We wandered down to have a look, and dogs all seemed to be having the time of their lives. The owners got to “walk the course” before each competition started, and we noticed them raising their arm at each hurdle, and swinging their arm when they came to a tunnel, perhaps to imprint the course in their minds before they take their turn. The border collies seemed to be the stars of the show, they rushed around the course as quick as a flash, jumping over the hurdles, and rushing headlong into the tunnels. The owners ran around the course too, shouting commands at the top of their voices. Some of the owners seemed to have a little trouble keeping up with these exuberant dogs and collapsed in a heap at the end of the course, while the dogs looked like they could easily go another round.
Over the hurdle
Walking back to our caravan we passed by a young woman and her Australian Koolie dogs who were having a bit of R&R between their competition classes. (As we had never come across this dog breed before we did a little research on our return home - read about them here). She confirmed that the dogs are entered by size in the competitions, micro, mini, middies and maxi. That’s what we thought, as we had earlier watched a whole lot of teeny tiny dogs put through their paces, although their small size didn’t seem to slow them down.
Muffy wasn’t too impressed that we had spent time away patting dogs when we could have been giving her our undivided attention.
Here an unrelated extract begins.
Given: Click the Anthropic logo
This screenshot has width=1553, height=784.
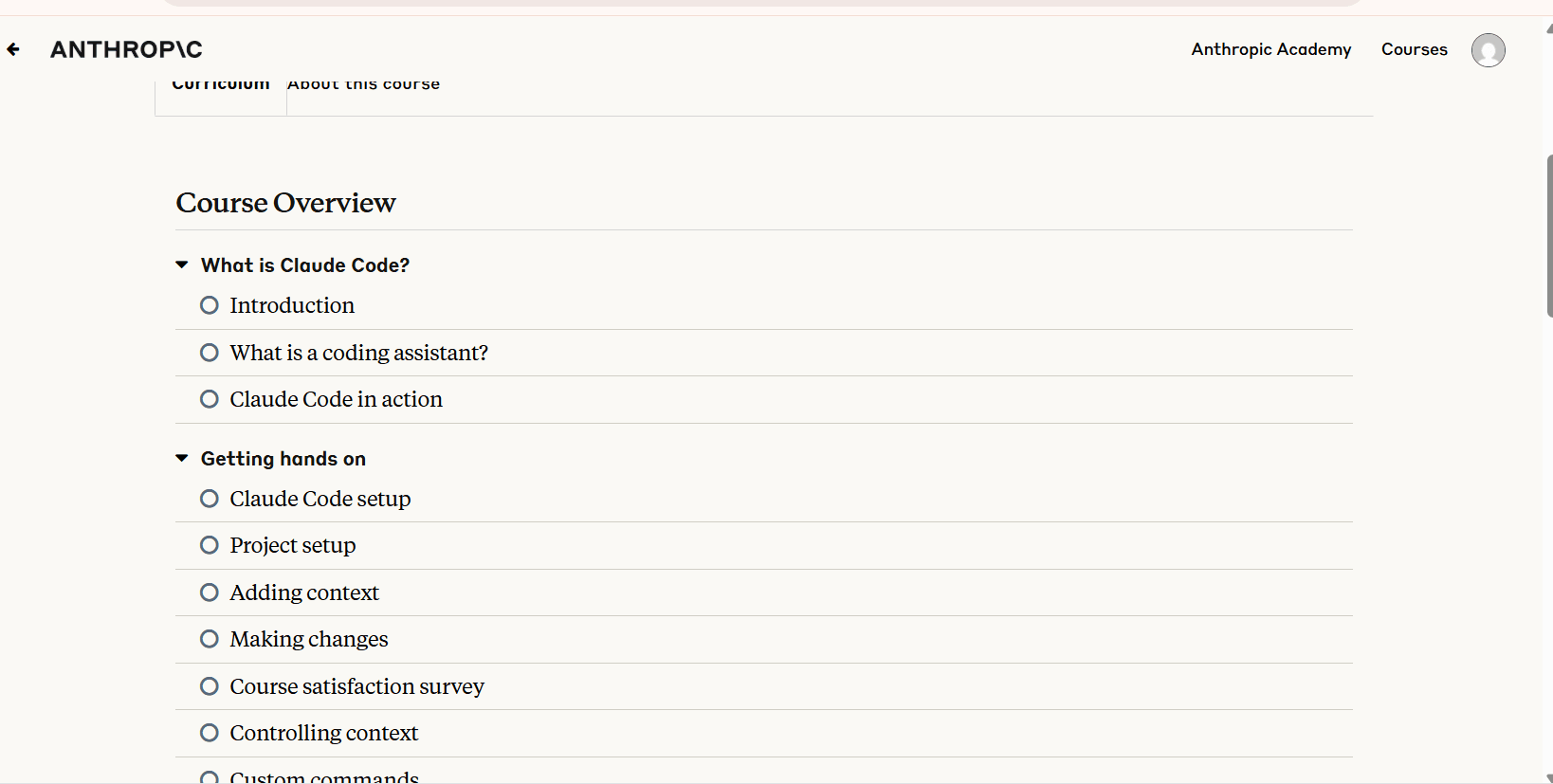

So she had a little outing and got to sniff the exciting rural smells of sheep, chickens and all those dogs being put through their paces for a while on our return.
The noise of the excited dogs didn’t worry us, but unfortunately we had a few problems during the weekend with ill mannered dog owners who kept coming over to our small camping area in front of our caravans to toilet their dogs. “But we always toilet the dogs here”, they told us. Our concern was that the dog people could well see that this particular camping area was occupied, and it was common courtesy to take the dogs elsewhere for toileting. We were also not happy with dogs running free around our caravans. We had a quiet word to A&P Chairman, who passed on our concerns to the President of the dog club, who was then to inform the competitors not to bring their dogs amongst other campers, but to use some of the other nearby areas. After all, with 65 acres available, there was no need to upset other paying customers in the adjacent camping area. Did it work? Not completely – but the dog traffic was much reduced.